The state of affairs in the Six Duchies appears fairly settled. While animus against those with the Wit remains in place, actions against them are quieted. Fitz takes the time to seek out Hap, learning that he frequents the Stuck Pig with Svanja but finding Laurel drinking there instead. They confer, and Laurel notes that she has been messaged by the Piebalds in the form of killing her horse. Fitz-as-Badgerlock attempts to console her, just as Jinna enters; the hedge-witch leaves in vexation, and Badgerlock is caught in an uncomfortable misunderstanding. He escorts Laurel back to Buckkeep Castle and calls on Chade, with whom he discusses what he has learned.
Fitz is left to consider matters as the winter progresses and he continues on his duties. Starling makes much of her happy marriage, and Fitz finds himself visited in dreams by Nettle. Skill-lessons with Dutiful continue, as well, and Dutiful reports a social gaffe he has made. Fitz offers such advice as he can, though he notes such matters lie outside his expertise.

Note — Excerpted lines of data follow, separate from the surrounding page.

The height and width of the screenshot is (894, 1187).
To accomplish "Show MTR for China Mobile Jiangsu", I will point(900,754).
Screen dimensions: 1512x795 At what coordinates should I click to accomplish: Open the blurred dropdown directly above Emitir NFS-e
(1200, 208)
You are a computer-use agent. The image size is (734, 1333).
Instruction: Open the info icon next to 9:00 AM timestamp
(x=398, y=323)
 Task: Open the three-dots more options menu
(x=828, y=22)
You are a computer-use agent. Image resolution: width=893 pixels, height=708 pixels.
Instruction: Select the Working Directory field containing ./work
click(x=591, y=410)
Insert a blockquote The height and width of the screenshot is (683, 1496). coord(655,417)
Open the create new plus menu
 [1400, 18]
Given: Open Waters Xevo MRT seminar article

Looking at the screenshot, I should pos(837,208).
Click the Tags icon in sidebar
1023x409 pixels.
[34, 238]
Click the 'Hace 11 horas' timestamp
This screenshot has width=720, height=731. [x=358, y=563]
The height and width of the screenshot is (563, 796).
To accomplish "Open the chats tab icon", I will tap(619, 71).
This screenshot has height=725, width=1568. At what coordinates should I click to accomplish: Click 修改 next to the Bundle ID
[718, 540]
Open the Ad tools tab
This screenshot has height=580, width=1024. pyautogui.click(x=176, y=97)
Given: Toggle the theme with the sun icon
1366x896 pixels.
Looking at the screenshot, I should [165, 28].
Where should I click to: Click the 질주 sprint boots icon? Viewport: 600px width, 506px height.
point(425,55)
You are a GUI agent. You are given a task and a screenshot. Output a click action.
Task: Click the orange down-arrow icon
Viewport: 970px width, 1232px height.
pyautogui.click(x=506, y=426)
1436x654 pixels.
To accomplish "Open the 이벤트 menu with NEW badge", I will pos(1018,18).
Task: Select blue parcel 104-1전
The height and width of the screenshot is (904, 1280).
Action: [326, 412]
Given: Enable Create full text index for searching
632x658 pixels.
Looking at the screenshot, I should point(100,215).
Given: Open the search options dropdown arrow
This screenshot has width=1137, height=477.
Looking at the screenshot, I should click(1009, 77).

After Dutiful leaves, Fitz reports to Chade again, finding Think has been summoned. Thick speaks of Dutiful and Nettle, something Chade uses as a rebuke to his erstwhile apprentice and prod him about his daughter and her training. Fitz rejects the idea, though Chade continues to press it. Fitz notes that Black Rolf might be a candidate for training in the Skill instead of Nettle, and Chade reports that Rolf is several years dead from fever. The two reach an accord, and Chade departs.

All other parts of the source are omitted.